RECORD EXCERPTS ▸
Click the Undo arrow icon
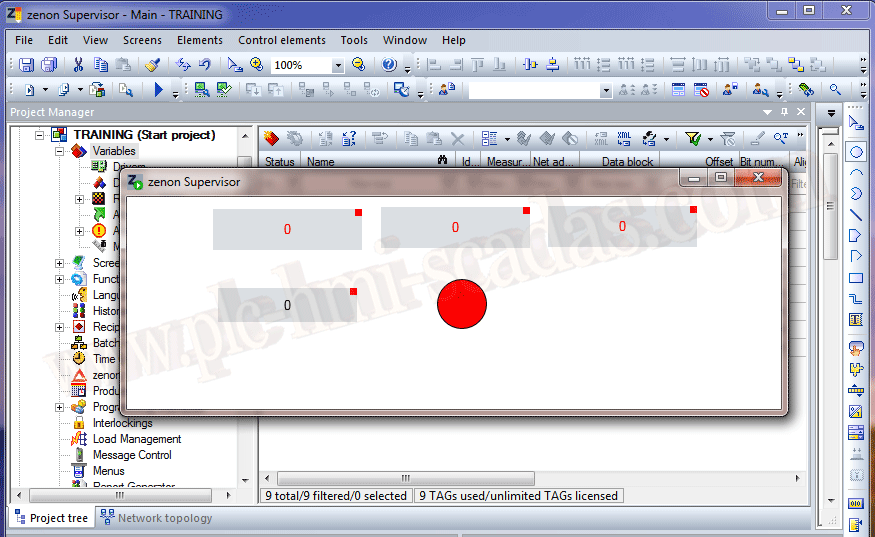The width and height of the screenshot is (875, 537). 204,65
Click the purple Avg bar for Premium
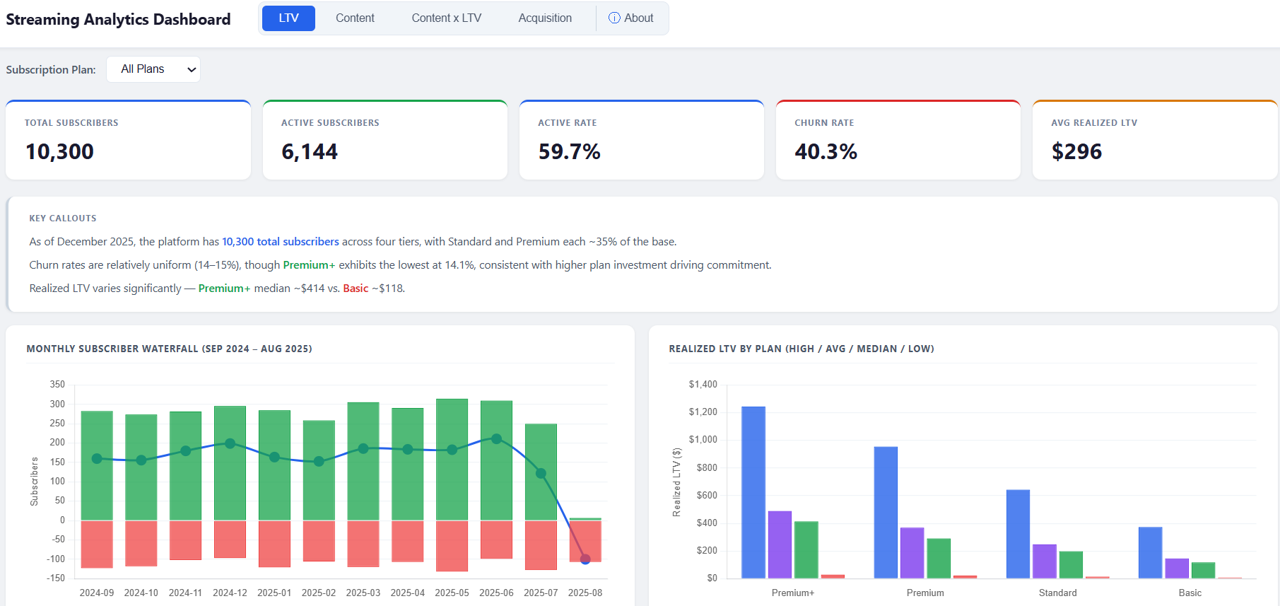 click(912, 553)
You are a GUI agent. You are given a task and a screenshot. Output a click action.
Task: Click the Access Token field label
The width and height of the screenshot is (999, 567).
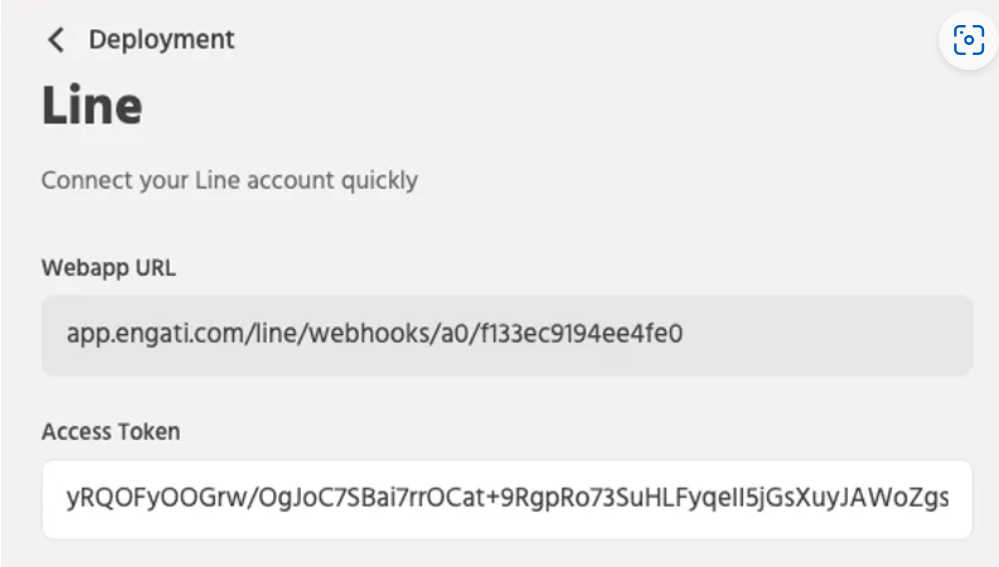click(x=111, y=431)
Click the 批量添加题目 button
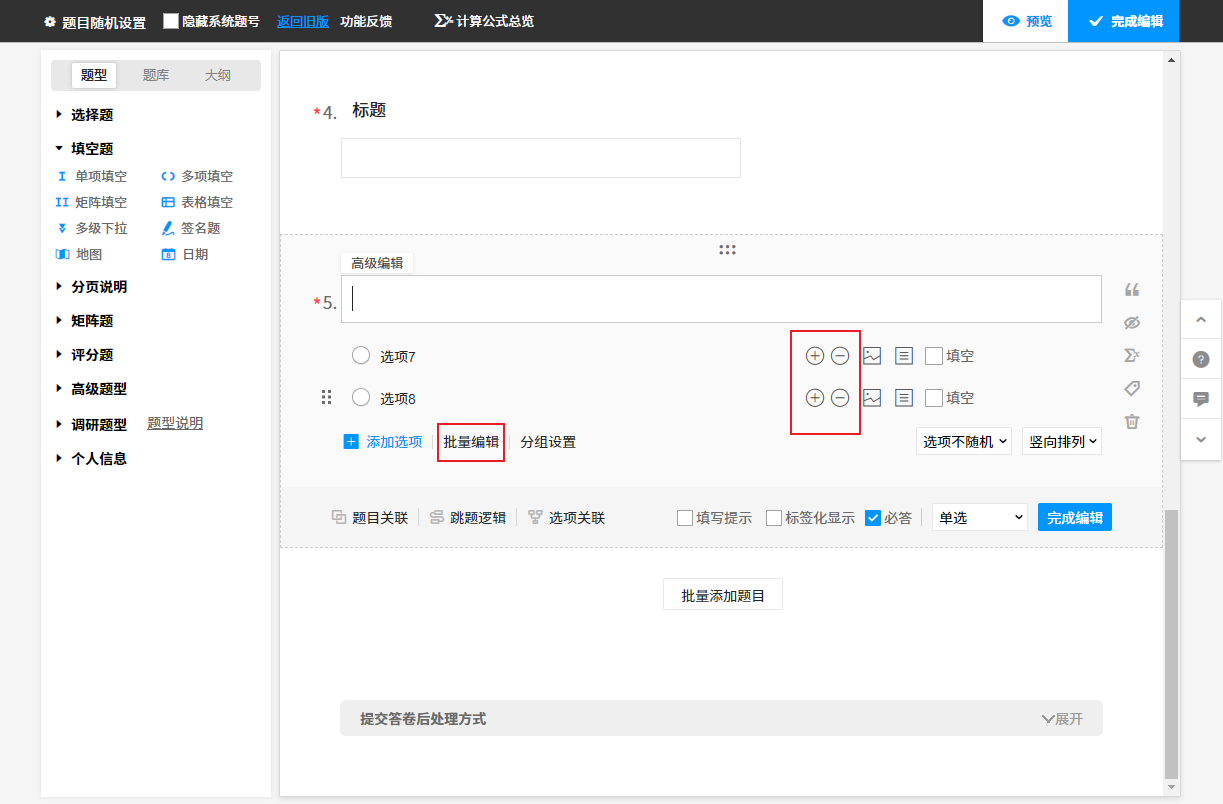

GIVEN REQUEST ▸ Reproduce the records above line for line, without altering any wording and leaving out the pictures.

EXERCISE SOLUTION ▸
Click the Undo arrow icon
The width and height of the screenshot is (875, 537). 204,65
Click the purple Avg bar for Premium
 click(912, 553)
You are a GUI agent. You are given a task and a screenshot. Output a click action.
Task: Click the Access Token field label
The width and height of the screenshot is (999, 567).
click(x=111, y=431)
Click the 批量添加题目 button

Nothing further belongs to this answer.